▶ [Problem statement] Only the lines from the one with "Instruction: Select case" onward are wanted, through the last line of the entries, set down exactly.

Top of Data section

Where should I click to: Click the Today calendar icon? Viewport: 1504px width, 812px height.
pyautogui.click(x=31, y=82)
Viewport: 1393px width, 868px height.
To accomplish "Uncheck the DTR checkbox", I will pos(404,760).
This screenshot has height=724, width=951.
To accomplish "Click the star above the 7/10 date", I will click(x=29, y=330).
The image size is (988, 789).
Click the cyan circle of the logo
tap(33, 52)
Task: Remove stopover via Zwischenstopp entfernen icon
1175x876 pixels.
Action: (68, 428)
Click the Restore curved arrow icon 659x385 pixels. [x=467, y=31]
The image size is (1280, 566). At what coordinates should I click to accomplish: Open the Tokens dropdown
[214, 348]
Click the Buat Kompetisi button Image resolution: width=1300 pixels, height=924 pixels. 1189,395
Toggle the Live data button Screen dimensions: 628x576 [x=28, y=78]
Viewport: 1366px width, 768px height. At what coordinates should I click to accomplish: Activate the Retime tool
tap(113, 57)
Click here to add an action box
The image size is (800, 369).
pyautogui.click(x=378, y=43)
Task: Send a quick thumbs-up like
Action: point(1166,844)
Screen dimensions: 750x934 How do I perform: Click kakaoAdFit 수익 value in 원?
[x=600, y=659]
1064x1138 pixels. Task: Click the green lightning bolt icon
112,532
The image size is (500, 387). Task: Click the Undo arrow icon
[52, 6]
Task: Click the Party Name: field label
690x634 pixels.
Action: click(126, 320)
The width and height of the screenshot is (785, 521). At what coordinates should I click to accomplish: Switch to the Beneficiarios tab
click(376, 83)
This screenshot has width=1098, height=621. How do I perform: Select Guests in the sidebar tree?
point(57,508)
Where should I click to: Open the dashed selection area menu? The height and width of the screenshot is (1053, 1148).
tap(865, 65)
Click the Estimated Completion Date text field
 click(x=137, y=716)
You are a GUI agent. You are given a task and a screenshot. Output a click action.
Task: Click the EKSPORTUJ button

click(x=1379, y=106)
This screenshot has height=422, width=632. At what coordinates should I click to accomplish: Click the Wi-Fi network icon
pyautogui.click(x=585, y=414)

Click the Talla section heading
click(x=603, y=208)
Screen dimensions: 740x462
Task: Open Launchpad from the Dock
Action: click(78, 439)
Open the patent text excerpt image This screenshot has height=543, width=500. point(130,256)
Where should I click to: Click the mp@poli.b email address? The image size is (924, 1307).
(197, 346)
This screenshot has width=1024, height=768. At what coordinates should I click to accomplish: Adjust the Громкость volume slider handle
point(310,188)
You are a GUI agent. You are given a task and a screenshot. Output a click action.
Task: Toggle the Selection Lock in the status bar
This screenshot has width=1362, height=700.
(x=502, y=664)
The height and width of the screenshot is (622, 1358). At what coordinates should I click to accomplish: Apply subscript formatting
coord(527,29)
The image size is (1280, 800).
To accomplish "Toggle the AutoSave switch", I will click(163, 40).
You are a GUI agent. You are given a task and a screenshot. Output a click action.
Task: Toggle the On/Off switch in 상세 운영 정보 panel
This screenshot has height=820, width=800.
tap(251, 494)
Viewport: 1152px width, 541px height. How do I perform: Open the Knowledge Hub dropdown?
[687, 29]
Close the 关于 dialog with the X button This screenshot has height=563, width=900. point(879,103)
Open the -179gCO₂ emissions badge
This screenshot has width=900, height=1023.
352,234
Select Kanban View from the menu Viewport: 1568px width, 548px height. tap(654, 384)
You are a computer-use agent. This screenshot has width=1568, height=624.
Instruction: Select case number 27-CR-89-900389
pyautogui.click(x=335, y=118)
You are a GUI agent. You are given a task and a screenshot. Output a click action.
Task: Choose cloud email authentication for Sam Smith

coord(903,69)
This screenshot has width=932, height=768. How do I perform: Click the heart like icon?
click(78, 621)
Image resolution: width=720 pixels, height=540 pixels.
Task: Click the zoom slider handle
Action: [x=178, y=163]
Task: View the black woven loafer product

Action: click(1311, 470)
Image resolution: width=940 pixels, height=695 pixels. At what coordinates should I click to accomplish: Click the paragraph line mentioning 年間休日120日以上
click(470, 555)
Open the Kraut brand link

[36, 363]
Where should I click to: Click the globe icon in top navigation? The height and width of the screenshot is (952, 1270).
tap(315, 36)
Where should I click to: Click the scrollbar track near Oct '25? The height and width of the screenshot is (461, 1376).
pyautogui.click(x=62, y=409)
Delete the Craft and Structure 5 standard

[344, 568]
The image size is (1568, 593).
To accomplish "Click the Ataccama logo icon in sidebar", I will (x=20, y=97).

Bottom of Data section

▶ [Response box]
Instruction: Select case number 27-CR-89-900389
pyautogui.click(x=335, y=118)
You are a GUI agent. You are given a task and a screenshot. Output a click action.
Task: Choose cloud email authentication for Sam Smith

coord(903,69)
This screenshot has width=932, height=768. How do I perform: Click the heart like icon?
click(78, 621)
Image resolution: width=720 pixels, height=540 pixels.
Task: Click the zoom slider handle
Action: [x=178, y=163]
Task: View the black woven loafer product

Action: click(1311, 470)
Image resolution: width=940 pixels, height=695 pixels. At what coordinates should I click to accomplish: Click the paragraph line mentioning 年間休日120日以上
click(470, 555)
Open the Kraut brand link

[36, 363]
Where should I click to: Click the globe icon in top navigation? The height and width of the screenshot is (952, 1270).
tap(315, 36)
Where should I click to: Click the scrollbar track near Oct '25? The height and width of the screenshot is (461, 1376).
pyautogui.click(x=62, y=409)
Delete the Craft and Structure 5 standard

[344, 568]
The image size is (1568, 593).
To accomplish "Click the Ataccama logo icon in sidebar", I will (x=20, y=97).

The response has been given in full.